O professor autodidata vê com bons olhos a institucionalização da ioga em terras brasileiras. “A faculdade Gama Filho abriu um curso e tem até pós-graduação em ioga, reconhecida pelo MEC. Na FMU também tem.”  Shotaro, contudo, desautoriza as escolas de ioga, sempre com sua calma característica. Para ele só existe uma ioga e ponto. “Criaram várias linhas, mas ioga é uma coisa só. Swastia Ioga, Power Ioga… criaram isso tudo porque querem ser mais importantes do que os outros através de uma linha nova. Mas não tem isso de linha.”

“Sempre fui autodidata. Tudo que falo pros meus alunos já fiz. Se não experimentei não vou repartir com ninguém”, conta o professor, que estudou fisiologia e medicina a fundo. “Certa vez fiquei sabendo de um centro na Índia, reconhecido pelo governo, o Kaivalyadhama. Perto de Bombaim, foi fundado por Suami Kuvalayananda, mestre local que prega a ioga científica”, conta o professor. “Uma colega foi então fazer um estágio nesse centro. Ficou quase um ano e descobriu que não tinha muita diferença entre o que eu estudava como autodidata e o que lecionavam lá. Estive então no Kaivalyadhama e nos filiamos. Fomos a primeira escola da América do Sul a se filiar.

Vegetarianismo e Carnaval
A frequente associação da ioga com o vegetarianismo também é vista com reservas por Shotaro. “Isso não tem nada a ver. Nada, nada, nada. A pessoa diz, ‘ah, eu não como carne porque é coisa viva’. Agora eu pergunto, alface também não é uma coisa viva, ela não tem sentimento? É a mesma coisa. Se você mexe na planta ela responde, não?” O iogue defende o velho e bom equilíbrio na alimentação, com um tanto de verduras, cereais e também carne. E vê o vegetarianismo como uma coisa meio chata. “A pessoa quer ser difícil. Chega ao churrasco e fala ‘ah, eu não como carne’. Aí a dona da casa muito gentilmente faz salada de alface, tomate e cebola. ‘Não como cebola.’ Aí coloca vinagre. ‘Ah, não, tenho que temperar com limão’.”

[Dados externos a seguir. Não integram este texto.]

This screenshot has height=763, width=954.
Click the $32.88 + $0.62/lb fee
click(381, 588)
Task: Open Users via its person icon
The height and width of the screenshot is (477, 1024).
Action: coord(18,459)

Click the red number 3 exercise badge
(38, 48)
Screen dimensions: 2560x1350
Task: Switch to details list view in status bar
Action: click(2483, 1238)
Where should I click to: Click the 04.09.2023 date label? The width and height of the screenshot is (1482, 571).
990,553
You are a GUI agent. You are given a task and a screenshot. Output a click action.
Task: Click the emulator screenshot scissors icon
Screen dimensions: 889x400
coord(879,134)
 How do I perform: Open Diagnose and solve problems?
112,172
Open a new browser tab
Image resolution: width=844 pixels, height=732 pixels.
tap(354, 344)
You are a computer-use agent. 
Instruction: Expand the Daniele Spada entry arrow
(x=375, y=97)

Pode comer carne e pode beber. Nenhum tipo de negação é saudável, segundo Shotaro. “Lógico, você não deve se embebedar. Mas não tem importância que tome um copo de cerveja, um pouco de vinho… qual o problema?” Shotaro libera até o Carnaval. “Neste mundo de dualidade, de alegria e tristeza, todas as pessoas estão certas, cada uma ao seu nível. Tem quem passe quatro dias do Carnaval em um retiro. Outro dançou as quatro noites. Quem está certo? Os dois estão certos.”
Em um ponto Shotaro não diverge sobre o conceito corrente de ioga: é preciso disciplina. “Levanto 5h30 toda manhã e pratico uma hora, todo dia, antes de qualquer coisa.” Vale registrar que Shotaro mora em um apartamento na rua Frei Caneca. Levanta-se todo dia nesse horário, antes de o sol nascer, e desce pela rua até sua escola na Caio Prado. “A pessoa não imagina quanto a estrutura do nosso corpo é importante. A mente está no corpo. A alma e o espírito estão no corpo também. Então cuide bem dessa casa.”